The fruits (20 fruits per group) were processed in triplicate groups. The pericarp was peeled from young fruits of each cultivar; the pericarp, pulp, and seeds were picked up from newly-harvested 80%-mature fruits of Feizixiao. Semi-lignified spring shoots and their young leaves, unopened flower buds, and the absorbing roots of seedlings of Feizixiao were collected respectively. The pericarp was peeled from fruits of Feizixiao, Ziniangxi, and Nandaowuhe cultivars after different treatments. All tissue samples were immediately frozen in liquid nitrogen (LN2) and stored at −70°C till use.

Postharvest handling and sampling

The level of pericarp browning and the PPO activity as well as the LcPPO expression in different litchi cultivars was evaluated in the laboratory. A single layer of fruits of Feizixiao, Ziniangxi, and Nandaowuhe cultivars were arranged in preserving containers (30 cm×20 cm×10 cm, 20 fruits each) without squeezing. Afterwards, the containers were covered with lids while maintaining a 1-cm gap. The fruits were stored at 25°C and the specimens were taken out daily from the day of the harvest (day 0) to the day the pericarp turned completely brown.

The effect of pericarp water loss on the PPO activity and LcPPO expression were evaluated using the following method. At the beginning, the fruits of Feizixiao were placed in 0.2-μm plastic bags (20 fruits each) and then stored at 25°C. Specimens were taken out after the day of the harvest (day 0) and days 1, 2, 3, 5, and 7 postharvest. The fruits of Feizixiao from the previous experiment were used as control.

The effect of low temperature on the PPO activity and LcPPO expression of different litchi cultivars was assessed. The fruits of Feizixiao were placed in preserving containers in a single layer without squeezing and the containers were closed as described above. The fruits were stored at 4°C and specimens were used at the harvest day (day 0) and on days 1, 2, 3, 5, 7, 10, 15, and 20 postharvest. The fruits of Feizixiao from the first experiment were used as control.

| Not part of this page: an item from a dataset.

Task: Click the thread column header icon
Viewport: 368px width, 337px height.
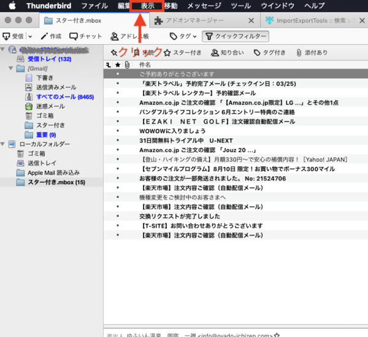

The pericarp must be carefully peeled from all fruit samples to avoid adhesions of pulp or juice. The pericarp samples have to be immediately frozen in LN2 and then stored at −70°C until use.

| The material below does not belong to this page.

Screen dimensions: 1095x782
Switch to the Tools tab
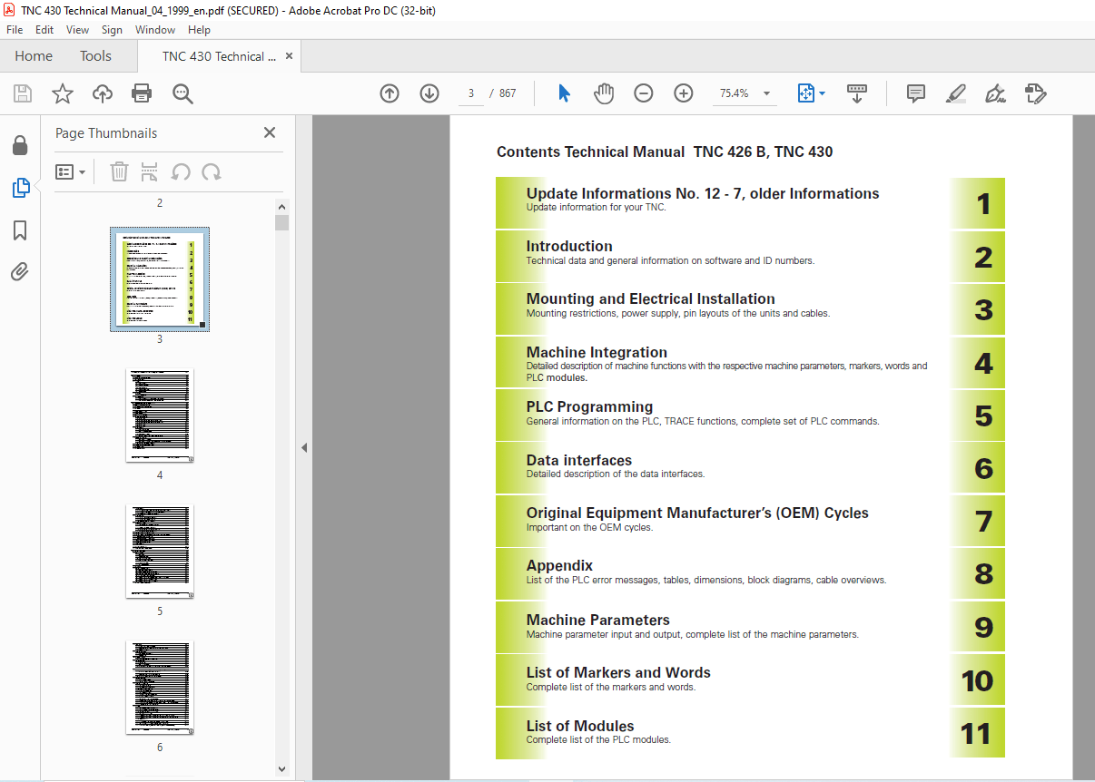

Determination of the pericarp-browning index

The color of the fruits was graded based on the appearing of pericarp browning.

Grade 1: The browned area accounts for 0 to 1/4 of the total surface area of pericarp;

Grade 2: The browned area accounts for 1/4 to 1/2 of the total surface area of pericarp; Grade 3: The browned area accounts for 1/2 to 3/4 of the total surface area of pericarp; Grade 4: The browned area accounts for 3/4 to 1 of the total surface area of pericarp; and Grade 5: Completely browned.

The pericarp-browning index was calculated according to the following formula:

Pericarp-browning index  =  ([the number of fruits of Grade 1×1] + [the number of fruits of Grade 2×2] + [the number of fruits of Grade 3×3] + [the number of fruits of Grade 4×4] + [the number of fruits of Grade 5×5])/(the total number of litchi fruits surveyed ×5).

Determination of the water loss of pericarp

The water loss of pericarp was determined, and then calculated: Water loss of pericarp (expressed in g · gDW−1)  =  (pericarp water content on the day of the harvest - pericarp water content on at the time of sampling)/dry weight of pericarp [17].

Protein extraction and PPO activity assay

Two grams of pericarp samples was weighed and placed into a clean mortar, about 8 mL of phosphate buffer (0.05 mol/L, pH 7.8) and 0.2 g of insoluble polyvinylpyrrolidone were added. The pericarp was thoroughly ground in an ice bath and then centrifuged at 8000g at 4°C for 30 min. After centrifugation, the supernatant was applied as the crude enzyme extract. To determine PPO activity, total 3.0 ml reaction solution was made by adding 2.3 mL of phosphate buffer solution (PBS, 0.05 mol/L, pH 7.0), 0.5 mL of catechol (0.1 mol/L), and 0.2 mL of the crude enzyme extract, respectively. Catechol was mixed with PBS in advance, and then the crude enzyme extract was added in. The absorbance at 420 nm (A420) was immediately measured for 3 minutes at 25°C using a spectrophotometer. One unit of enzyme activity was defined as the increase of A420 by 0.1 per milligram of protein per minute [23]. The protein concentrations were determined by the dye-binding method [24].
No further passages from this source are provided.